• EXERCISE DIRECTIONS
Given the material below, return only the lines starting at the line with "Task: Click the FIRST NAME variable chip" and ending at the line with "You are a computer-use agent. Screen dimensions: 1024x511", exactly as they appear.

• PROVIDED INFORMATION
------------------------------------------------

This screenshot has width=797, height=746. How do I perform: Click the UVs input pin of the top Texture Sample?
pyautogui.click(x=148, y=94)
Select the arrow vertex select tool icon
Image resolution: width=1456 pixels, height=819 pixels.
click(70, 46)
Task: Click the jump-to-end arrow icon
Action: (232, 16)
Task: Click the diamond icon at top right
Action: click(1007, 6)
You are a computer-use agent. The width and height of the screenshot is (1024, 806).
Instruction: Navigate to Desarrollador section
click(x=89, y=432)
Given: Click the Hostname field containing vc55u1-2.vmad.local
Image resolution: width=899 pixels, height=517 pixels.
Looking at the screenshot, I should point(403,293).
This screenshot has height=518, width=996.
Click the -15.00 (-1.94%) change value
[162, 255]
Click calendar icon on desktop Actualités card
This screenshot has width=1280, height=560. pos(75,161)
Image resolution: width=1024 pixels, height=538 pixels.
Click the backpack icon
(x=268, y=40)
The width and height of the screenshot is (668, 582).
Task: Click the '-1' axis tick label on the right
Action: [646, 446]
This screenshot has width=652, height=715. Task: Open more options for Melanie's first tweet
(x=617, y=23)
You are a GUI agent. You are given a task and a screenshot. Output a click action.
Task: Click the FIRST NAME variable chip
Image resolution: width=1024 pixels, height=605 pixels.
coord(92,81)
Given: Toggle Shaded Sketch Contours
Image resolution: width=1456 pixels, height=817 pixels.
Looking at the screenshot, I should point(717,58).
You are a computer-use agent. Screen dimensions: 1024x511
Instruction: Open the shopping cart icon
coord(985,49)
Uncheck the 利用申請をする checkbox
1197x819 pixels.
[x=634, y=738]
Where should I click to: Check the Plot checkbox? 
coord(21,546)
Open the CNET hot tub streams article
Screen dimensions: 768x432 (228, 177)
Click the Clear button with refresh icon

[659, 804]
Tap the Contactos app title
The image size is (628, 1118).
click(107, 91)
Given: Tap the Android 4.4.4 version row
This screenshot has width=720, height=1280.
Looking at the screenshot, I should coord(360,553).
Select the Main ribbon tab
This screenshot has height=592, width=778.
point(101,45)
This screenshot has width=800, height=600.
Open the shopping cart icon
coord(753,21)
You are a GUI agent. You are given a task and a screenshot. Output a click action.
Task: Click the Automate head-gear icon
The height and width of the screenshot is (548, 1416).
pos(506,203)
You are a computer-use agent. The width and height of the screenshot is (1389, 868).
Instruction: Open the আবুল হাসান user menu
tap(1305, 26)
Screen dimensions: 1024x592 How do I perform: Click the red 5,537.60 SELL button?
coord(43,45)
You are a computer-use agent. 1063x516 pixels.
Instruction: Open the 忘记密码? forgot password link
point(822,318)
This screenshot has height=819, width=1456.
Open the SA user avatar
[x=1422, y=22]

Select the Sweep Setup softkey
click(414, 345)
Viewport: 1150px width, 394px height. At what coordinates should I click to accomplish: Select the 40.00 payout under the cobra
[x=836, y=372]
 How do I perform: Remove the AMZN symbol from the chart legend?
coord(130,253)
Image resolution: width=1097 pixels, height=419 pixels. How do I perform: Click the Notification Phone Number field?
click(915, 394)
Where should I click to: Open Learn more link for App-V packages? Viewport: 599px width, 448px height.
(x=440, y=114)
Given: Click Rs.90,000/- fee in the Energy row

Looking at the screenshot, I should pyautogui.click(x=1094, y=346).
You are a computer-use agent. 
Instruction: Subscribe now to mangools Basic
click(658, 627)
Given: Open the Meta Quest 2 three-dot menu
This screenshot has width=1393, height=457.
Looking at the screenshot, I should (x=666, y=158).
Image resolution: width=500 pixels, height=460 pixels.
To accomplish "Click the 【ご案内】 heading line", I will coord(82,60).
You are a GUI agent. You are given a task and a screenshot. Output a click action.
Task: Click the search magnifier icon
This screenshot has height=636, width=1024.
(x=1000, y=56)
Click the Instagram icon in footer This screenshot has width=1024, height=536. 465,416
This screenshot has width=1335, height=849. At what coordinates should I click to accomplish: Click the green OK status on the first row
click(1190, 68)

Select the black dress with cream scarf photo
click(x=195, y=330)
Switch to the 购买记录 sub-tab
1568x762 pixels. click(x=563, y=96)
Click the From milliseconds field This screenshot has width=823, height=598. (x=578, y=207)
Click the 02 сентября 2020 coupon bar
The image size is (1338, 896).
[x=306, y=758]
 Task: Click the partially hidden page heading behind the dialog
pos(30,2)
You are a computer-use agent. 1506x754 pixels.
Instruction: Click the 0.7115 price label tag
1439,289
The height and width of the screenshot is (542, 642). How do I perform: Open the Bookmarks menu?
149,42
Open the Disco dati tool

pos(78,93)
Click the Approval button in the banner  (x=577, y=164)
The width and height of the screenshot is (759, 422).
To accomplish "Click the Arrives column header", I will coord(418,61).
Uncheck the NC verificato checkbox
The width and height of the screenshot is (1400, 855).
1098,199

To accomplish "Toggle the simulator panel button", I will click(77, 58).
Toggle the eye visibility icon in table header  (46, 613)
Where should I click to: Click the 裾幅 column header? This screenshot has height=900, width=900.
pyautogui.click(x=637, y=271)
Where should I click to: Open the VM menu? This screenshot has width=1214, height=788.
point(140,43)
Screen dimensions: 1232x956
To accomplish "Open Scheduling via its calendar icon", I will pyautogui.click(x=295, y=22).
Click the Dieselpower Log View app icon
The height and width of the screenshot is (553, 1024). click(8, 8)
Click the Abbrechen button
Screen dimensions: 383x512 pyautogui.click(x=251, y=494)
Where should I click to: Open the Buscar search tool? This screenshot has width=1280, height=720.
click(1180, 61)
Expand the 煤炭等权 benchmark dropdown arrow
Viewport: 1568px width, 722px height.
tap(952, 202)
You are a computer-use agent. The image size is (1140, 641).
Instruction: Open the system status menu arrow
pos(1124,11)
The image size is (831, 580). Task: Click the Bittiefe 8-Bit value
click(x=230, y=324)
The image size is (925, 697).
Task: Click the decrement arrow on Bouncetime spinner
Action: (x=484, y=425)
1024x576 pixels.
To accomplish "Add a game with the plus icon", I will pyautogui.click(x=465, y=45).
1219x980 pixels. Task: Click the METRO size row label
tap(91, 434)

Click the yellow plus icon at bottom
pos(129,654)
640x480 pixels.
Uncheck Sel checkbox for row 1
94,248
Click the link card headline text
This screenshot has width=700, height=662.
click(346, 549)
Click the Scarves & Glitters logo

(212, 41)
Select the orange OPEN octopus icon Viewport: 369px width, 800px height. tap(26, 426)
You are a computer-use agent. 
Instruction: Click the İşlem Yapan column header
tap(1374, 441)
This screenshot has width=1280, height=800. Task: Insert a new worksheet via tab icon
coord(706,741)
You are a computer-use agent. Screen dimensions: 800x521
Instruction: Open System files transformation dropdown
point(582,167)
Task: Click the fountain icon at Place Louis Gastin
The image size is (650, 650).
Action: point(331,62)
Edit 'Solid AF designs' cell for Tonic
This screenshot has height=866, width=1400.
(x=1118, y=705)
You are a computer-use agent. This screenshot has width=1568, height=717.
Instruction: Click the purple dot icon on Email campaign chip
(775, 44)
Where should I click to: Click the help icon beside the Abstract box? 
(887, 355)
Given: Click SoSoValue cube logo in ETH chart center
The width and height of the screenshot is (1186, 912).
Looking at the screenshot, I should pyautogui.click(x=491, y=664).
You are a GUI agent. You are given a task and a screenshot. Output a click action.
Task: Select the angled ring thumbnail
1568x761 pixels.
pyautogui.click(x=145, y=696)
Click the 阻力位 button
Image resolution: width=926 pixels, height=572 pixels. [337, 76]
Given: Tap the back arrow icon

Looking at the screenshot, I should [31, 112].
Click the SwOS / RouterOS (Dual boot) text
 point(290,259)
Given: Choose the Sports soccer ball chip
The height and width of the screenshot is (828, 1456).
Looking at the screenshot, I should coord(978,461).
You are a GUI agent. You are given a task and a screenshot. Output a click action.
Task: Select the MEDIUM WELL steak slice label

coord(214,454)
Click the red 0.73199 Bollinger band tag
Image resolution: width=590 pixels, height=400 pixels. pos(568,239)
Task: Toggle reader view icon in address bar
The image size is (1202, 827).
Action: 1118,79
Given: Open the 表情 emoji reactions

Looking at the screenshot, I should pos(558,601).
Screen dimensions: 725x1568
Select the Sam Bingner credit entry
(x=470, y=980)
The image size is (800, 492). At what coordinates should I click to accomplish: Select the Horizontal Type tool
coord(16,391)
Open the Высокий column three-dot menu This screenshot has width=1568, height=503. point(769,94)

------------------------------------------------

• RESULT OF THIS TASK
Task: Click the FIRST NAME variable chip
Image resolution: width=1024 pixels, height=605 pixels.
coord(92,81)
Given: Toggle Shaded Sketch Contours
Image resolution: width=1456 pixels, height=817 pixels.
Looking at the screenshot, I should point(717,58).
You are a computer-use agent. Screen dimensions: 1024x511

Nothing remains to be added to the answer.